L’an dernier, Tidjane Thiam, le nouveau CEO de Credit Suisse, a fait sensation en percevant une prime d’entrée en fonction de l’ordre de CHF 14 millions. De telles primes – qui se chiffrent en millions – continuent d’être distribuées aujourd’hui encore. À titre d’exemple, la compagnie Zurich Assurances a promis aux nouveaux venus de sa direction générale des primes d’entrée en fonction totalisant CHF 10.1 millions, sous forme de paiements et d’attribution d’actions, dont CHF 4.2 millions pour le seul nouveau CEO Mario Greco, qui a repris la direction générale en mars 2016. 4
On peut donc affirmer pour conclure que l’initiative « contre les rémunérations abusives » ne produit guère d’effets, en dépit de critiques croissantes visant les systèmes de rémunération de plusieurs sociétés. Lors des assemblées générales, les votes décisifs et contraignants sur les indemnités versées aux cadres dirigeants continuent de passer pratiquement sans subir le feu des critiques. De plus, l’initiative n’a pas atteint son véritable objectif qui consistait à agir notamment contre les salaires exorbitants des dirigeants – bien au contraire puisque ces salaires-là n’ont pas diminué depuis le OUI à l’initiative, mais ont continué de grimper!

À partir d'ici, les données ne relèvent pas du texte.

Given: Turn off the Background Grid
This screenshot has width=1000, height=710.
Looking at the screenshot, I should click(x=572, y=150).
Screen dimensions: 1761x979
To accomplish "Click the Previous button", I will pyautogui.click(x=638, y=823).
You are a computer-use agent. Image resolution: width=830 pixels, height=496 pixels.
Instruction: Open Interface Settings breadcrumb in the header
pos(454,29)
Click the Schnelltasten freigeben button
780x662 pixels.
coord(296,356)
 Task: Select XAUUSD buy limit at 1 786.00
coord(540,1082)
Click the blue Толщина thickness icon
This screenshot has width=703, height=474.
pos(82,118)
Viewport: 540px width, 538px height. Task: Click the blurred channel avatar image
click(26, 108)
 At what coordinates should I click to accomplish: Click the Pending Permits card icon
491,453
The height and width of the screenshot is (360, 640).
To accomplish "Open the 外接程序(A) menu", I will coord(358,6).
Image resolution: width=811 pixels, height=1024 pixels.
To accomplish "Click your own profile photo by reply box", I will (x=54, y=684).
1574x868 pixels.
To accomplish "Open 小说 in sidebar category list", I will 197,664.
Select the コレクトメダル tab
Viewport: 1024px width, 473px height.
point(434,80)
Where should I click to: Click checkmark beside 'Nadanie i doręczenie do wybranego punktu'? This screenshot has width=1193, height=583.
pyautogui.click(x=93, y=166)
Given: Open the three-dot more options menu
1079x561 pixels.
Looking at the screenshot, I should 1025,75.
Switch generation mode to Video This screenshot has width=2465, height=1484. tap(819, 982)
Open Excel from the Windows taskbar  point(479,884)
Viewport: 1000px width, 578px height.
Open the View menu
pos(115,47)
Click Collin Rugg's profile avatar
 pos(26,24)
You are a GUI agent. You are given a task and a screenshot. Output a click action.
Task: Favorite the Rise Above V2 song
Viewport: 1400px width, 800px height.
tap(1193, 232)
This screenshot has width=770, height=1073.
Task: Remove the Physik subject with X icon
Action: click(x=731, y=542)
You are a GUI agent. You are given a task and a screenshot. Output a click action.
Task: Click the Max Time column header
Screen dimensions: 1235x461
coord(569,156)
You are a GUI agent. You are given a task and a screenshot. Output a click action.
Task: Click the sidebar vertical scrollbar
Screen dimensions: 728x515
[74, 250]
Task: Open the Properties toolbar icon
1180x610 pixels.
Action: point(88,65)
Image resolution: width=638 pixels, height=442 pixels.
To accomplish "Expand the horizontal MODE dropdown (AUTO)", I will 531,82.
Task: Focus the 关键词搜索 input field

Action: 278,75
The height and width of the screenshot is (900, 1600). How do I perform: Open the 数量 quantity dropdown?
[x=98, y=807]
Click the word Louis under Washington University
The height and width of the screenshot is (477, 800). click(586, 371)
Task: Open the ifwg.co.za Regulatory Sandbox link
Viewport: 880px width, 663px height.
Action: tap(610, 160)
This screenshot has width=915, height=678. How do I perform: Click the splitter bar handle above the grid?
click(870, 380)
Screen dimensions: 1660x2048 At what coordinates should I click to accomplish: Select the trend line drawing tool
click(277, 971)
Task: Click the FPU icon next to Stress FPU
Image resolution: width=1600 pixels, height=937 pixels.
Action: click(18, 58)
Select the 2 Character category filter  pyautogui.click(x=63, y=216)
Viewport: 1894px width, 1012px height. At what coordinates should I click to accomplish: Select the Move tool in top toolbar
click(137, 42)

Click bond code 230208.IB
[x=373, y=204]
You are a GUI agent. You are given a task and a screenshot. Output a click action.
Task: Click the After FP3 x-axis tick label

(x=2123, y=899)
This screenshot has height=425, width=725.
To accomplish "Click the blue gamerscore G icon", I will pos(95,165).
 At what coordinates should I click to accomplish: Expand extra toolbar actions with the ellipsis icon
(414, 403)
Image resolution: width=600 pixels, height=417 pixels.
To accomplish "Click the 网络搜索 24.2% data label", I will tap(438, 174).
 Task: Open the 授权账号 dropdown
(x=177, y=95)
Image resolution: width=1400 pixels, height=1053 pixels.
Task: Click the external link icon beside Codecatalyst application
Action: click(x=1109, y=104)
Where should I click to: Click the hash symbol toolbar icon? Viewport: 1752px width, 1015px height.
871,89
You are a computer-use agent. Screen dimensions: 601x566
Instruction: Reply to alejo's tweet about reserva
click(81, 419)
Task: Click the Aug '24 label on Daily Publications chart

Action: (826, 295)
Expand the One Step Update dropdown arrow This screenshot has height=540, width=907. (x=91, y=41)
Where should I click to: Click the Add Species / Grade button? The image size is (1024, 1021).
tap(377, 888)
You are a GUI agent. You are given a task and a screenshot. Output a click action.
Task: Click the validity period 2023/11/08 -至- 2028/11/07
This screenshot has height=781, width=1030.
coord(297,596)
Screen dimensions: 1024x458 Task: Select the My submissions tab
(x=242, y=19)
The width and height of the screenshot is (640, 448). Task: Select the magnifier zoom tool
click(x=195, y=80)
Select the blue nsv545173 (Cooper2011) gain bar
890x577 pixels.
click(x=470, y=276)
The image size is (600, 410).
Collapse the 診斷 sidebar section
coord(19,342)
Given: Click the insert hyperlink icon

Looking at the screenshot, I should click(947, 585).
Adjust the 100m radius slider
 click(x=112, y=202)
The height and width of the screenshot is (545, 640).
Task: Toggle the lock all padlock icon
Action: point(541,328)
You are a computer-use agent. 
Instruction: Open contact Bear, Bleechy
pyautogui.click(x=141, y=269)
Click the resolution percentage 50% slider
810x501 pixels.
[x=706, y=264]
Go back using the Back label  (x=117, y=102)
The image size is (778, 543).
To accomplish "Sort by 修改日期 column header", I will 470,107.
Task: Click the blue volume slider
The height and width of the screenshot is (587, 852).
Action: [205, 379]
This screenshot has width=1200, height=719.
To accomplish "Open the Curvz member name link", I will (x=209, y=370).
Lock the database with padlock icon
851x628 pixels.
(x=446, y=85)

Sans aborder la question fondamentale de savoir si un renforcement des droits des actionnaires constitue un instrument judicieux pour lutter contre des rémunérations exorbitantes, Travail.Suisse critique le fait que le Conseil fédéral abdique en renonçant à prendre les mesures importantes qu’elle réclame, telles que des pratiques de vote sérieuses et judicieuses lors des assemblées générales, l’interdiction efficace des primes d’entrée en fonction et des indemnités de départ, ainsi que la divulgation des rémunérations individuelles des membres de la direction générale.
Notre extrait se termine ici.